— start of Provided passage —
# Ride 135



## Mobcrack (Jan 15, 2010)

Just purchased another yak, 

2010 Ride 135 with Werner Camaro paddle, milk crate, anchor and trolley, yak atack light, custom cover and a yak stand, scotty rod holders

boat is like new

$450.00

Good Deal??


----------



## Paully (Sep 1, 2005)

$450....???

I hope you at least bought 'em a drink first...

I have the same kayak and love it...that's a great deal without the extras.


tight lines paully


----------



## JAM (Jul 22, 2002)

*Did you get papers with this yak..*

Could be Stolen, too good of a deal .... JAM


----------



## Mobcrack (Jan 15, 2010)

yup its legit with orig papers, checked on the gear, the paddle alone is $175 yak atack light is around $80
Im feeling a little guilty but i gave him what he asked for,

Craigslist score!


----------



## JAM (Jul 22, 2002)
— end of Provided passage —
— start of Data rows —
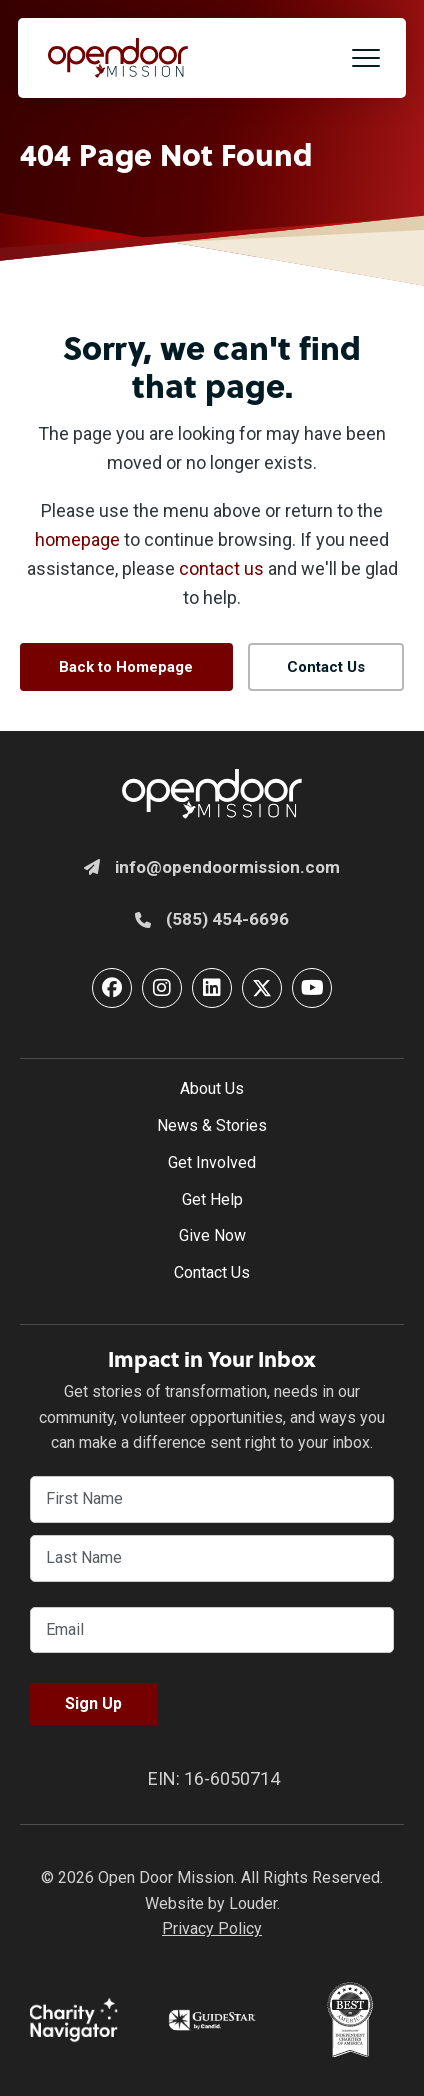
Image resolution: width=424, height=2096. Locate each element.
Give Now (212, 1235)
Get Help (212, 1199)
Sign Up (93, 1703)
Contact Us (212, 1272)
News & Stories (212, 1125)
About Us (212, 1088)
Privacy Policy (212, 1928)
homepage (77, 539)
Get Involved (212, 1162)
— end of Data rows —
--- Exercise tasks ---
- 1) Copy the Ride 135 kayak thread from "yup its legit" to "Craigslist score!", renaming "Craigslist" as "eBay".
- 2) Extend the Ride 135 kayak thread past its last line.
These records come from a separate source.

--- Answers for this exercise ---
- 1)
yup its legit with orig papers, checked on the gear, the paddle alone is $175 yak atack light is around $80
Im feeling a little guilty but i gave him what he asked for,

eBay score!

- 2)
*Big score n congrats..*



Mobcrack said:


> yup its legit with orig papers, checked on the gear, the paddle alone is $175 yak atack light is around $80
> Im feeling a little guilty but i gave him what he asked for,
> 
> Craigslist score!


I love to see people get deals, and man you got a Great one, good luck with the new boat, if your in hte area and want to catch a few give me a call.. 

JAM


----------



## dnunn (Nov 6, 2010)

Mobcrack said:


> Craigslist score!


I think I saw the same listing and thought 'what a deal!' It didn't last long. I'm glad you got it.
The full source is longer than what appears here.